One Annoying Habit May Be the Secret to Losing Weight

Fidgeting is a habit that can lead to losing weight

Fidgeting is a habit that can lead to losing weight | Vladimir Rys/Getty Images

Are you one of those people who just can’t seem to sit still? We all know somebody who can’t manage to stop moving around, or fidgeting, whenever they’re at dinner, watching TV, or at work. It’s an annoying little tick, but surprisingly enough, it might also be keeping these folks fit. That’s because fidgeting — though not really a strenuous movement by an means — is still movement, and movement requires energy. That means they’re burning calories. Continuously.

We know that on the most basic level, weight loss is as simple as skewing the “calories in, calories out” equation in the favor of “calories out.” You need to burn off more calories, or energy, than you’re taking in on a daily basis. When you don’t, that extra energy is stored by your body as fat. So, if you have a habit of consuming more energy than your body requires, and see very little physical activity during the day, the pounds can start to stack up.

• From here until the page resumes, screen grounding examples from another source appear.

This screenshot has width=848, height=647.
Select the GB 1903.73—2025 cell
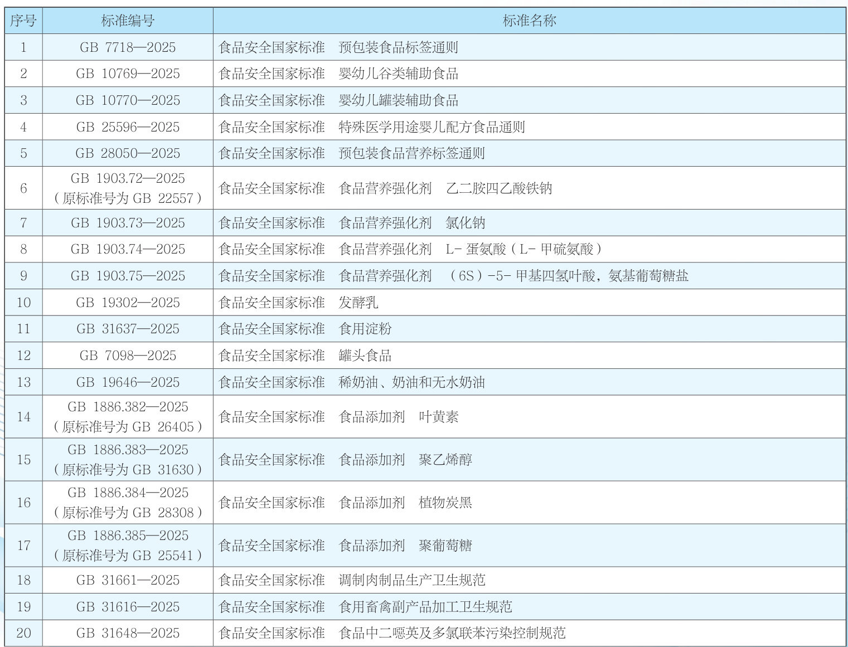pos(128,223)
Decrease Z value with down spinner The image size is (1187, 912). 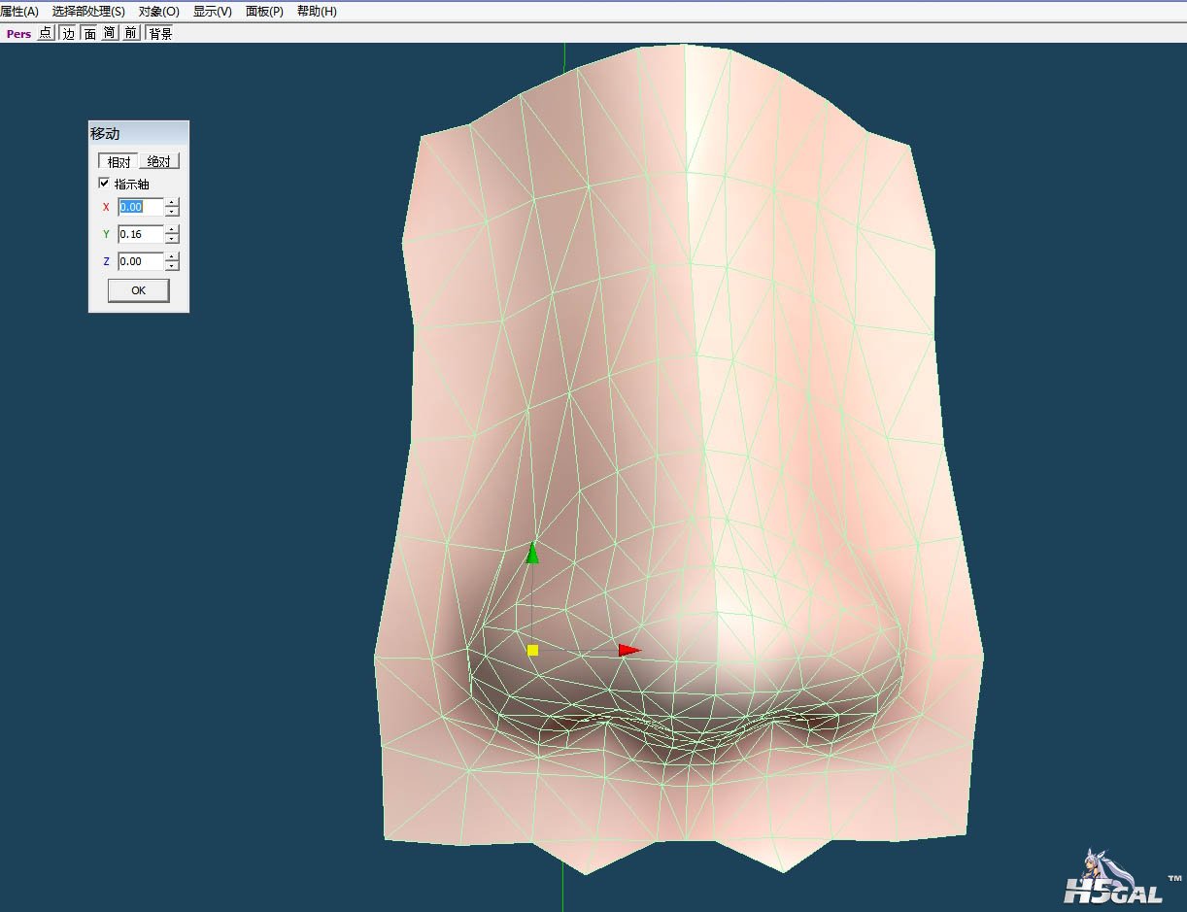(x=172, y=266)
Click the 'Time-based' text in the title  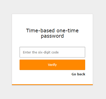coord(40,31)
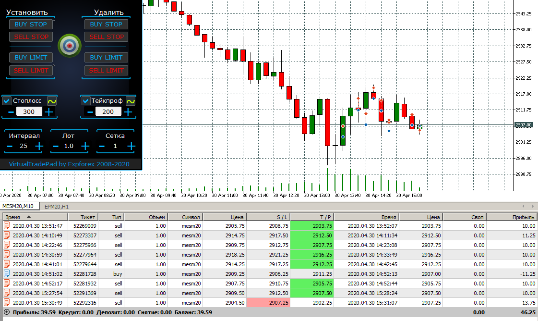Toggle the yellow wave icon next to Стоплосс

(52, 101)
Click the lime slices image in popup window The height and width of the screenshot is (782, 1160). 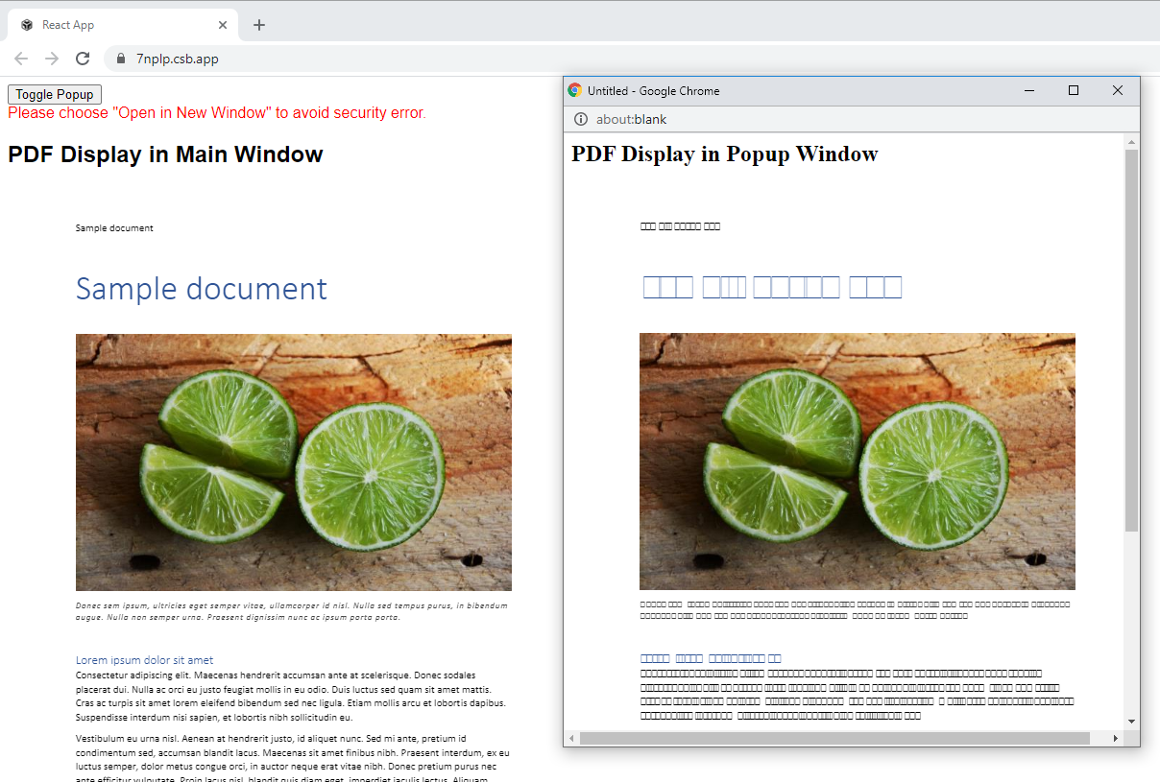coord(857,461)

And once they start accumulating, they’re hard to get off. Body fat can even “reprogram” your body to work against you, in a sense. But for fidgeteres — even fidgeters who aren’t getting enough traditional exercise or physical activity, are expelling energy through their little habits. And it may not be much, but in aggregate, it can add up.

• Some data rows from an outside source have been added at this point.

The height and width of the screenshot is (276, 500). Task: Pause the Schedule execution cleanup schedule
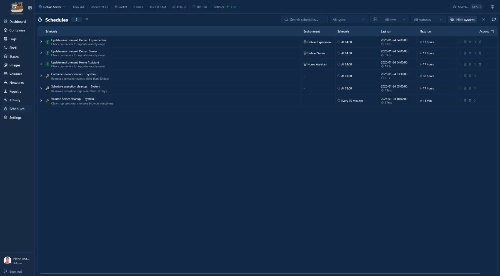pos(470,88)
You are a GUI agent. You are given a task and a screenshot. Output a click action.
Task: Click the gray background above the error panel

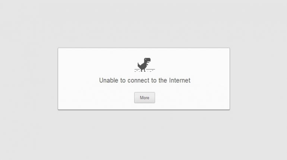144,24
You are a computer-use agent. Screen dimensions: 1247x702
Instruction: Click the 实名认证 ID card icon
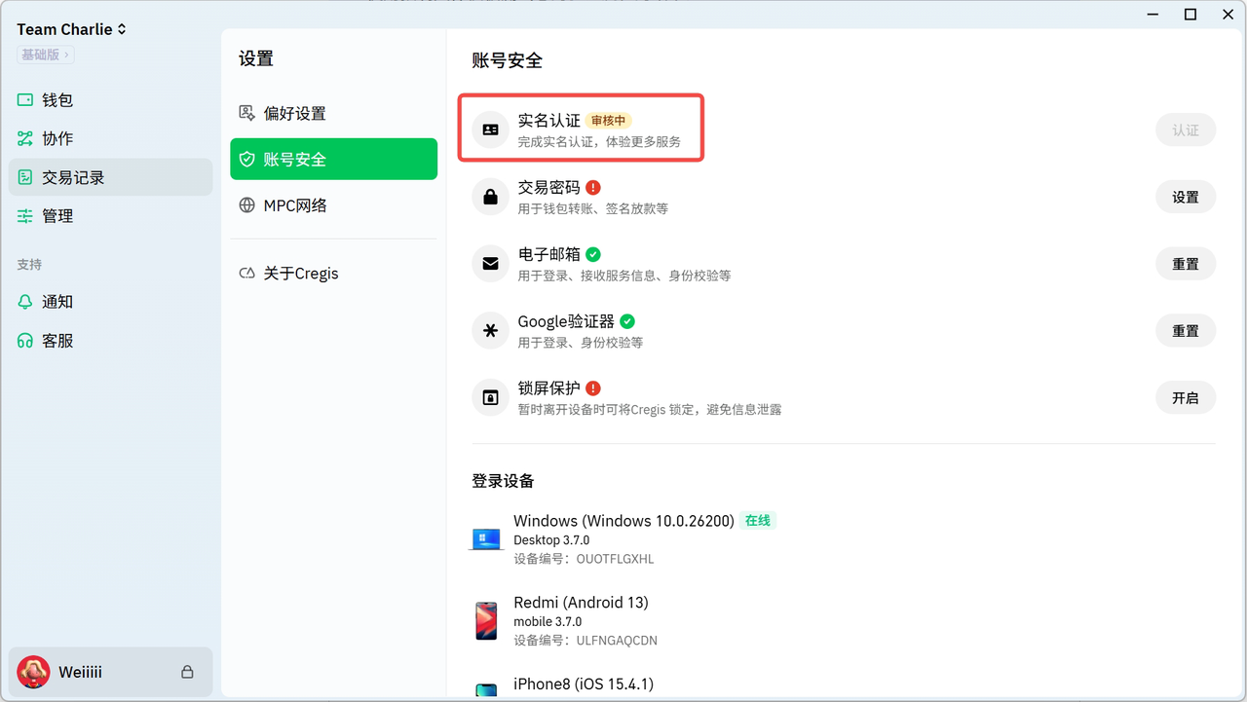[x=490, y=129]
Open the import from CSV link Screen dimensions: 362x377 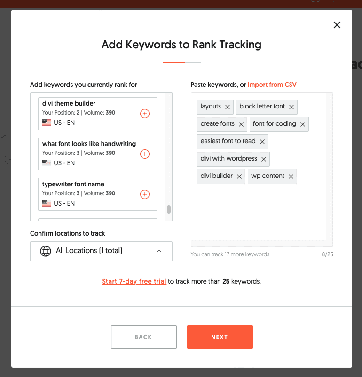[272, 85]
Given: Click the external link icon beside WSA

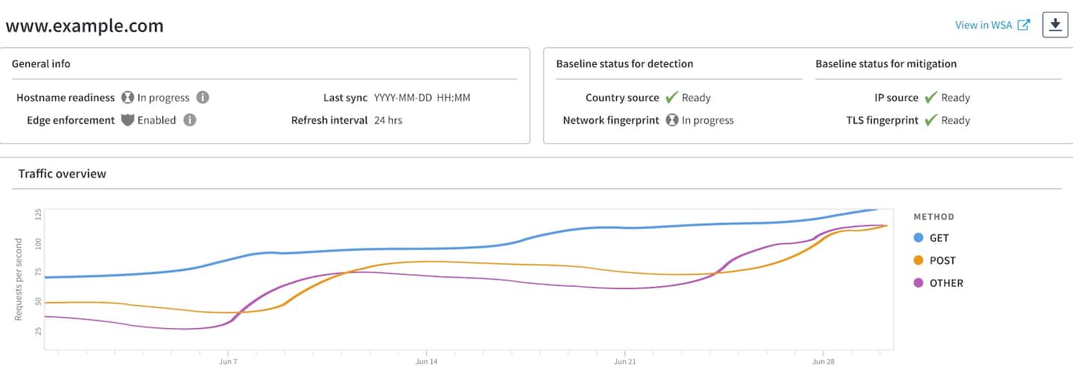Looking at the screenshot, I should click(1025, 25).
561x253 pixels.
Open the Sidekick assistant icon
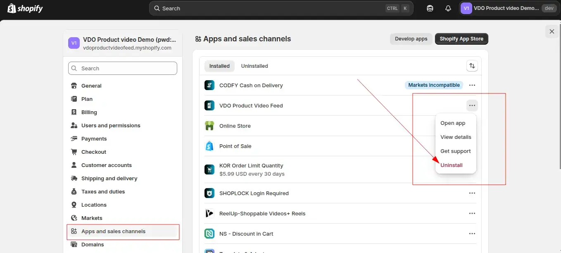click(x=430, y=8)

According to a post from Fitness Blender, fidgeters may have a leg up on the rest of us, in terms of fitness, strictly because they’re constantly shuffling around in some shape or form. “Studies have shown that the habit of extra little movements is a common tendency or characteristic of lean people. People who are obese tend to not only lack any regular exercise regimens, but also do significantly less moving as a whole,” the post reads. “Lean individuals have notably busier bodies; standing more often, pacing, shifting bodyweight, tapping feet, drumming fingers, gesturing with arms while speaking, and repositioning their bodies, even while seated.”

close-up of a man measuring his waist with a tape measure

Man measuring his waist | Source: iStock

How many calories are we talking about, exactly? The average fidgeter may burn between 300 and 350 calories per day through the extra movement. That can mean burning almost 110,000 extra calories annually, which amounts to more than 31 pounds of body fat.

The important thing to note here is that this isn’t a realistic way to look at weight loss. If you don’t fidget, you shouldn’t start — it’s a habit that can seriously be irritating to those around you. But if you do, just know that you may have a built-in advantage by skimming some extra calories off during your daily routines.

With that said, fidgeters shouldn’t feel any better about eating more snacks from Little Debbie or skipping a workout.

As Fitness Blender pointed out, there are studies that actually back this up. The New York Times covered one such study when it was released back in 2005, which was conducted by researchers from Mayo Clinic and published in the journal Science. That study showed that there was a difference in body composition between fidgeters and non-fidgeters, leading researchers to speculate that there are some intriguing applications for squirming as a part of a healthy lifestyle.

scale, weight loss, fitness, measuring tape

Scale and measuring tape | Source: Thinkstock

According to the study’s lead researcher, Mayo Clinic endocrinologist and nutritionist Dr. James Levine, what the discussion really revolves around is how efficiently our bodies can deal with energy. “People with obesity are tremendously efficient,” he told the New York Times. “Any opportunity not to waste energy, they take. If you think about it that way, it all makes sense. As soon as they have an opportunity to sit down and not waste those calories, they do.”

Fidgeters, on the other hand, seemingly can’t wait for the next opportunity to expel energy, which is why they can’t sit still. But again, fidgeting isn’t really a healthy or unhealthy habit, it’s merely something some people do. If you’re a fidgeter, you may want to find ways to expend some energy other than air drumming, or shaking your leg. If you find yourself moving around, take a short walk, or climb some stairs.

And for non-fidgeters, this is even more important. By sitting still, you’re missing out on some valuable calorie-cutting — so make sure you’re making up for it by getting some activity in. There are opportunities to burn calories everywhere you look.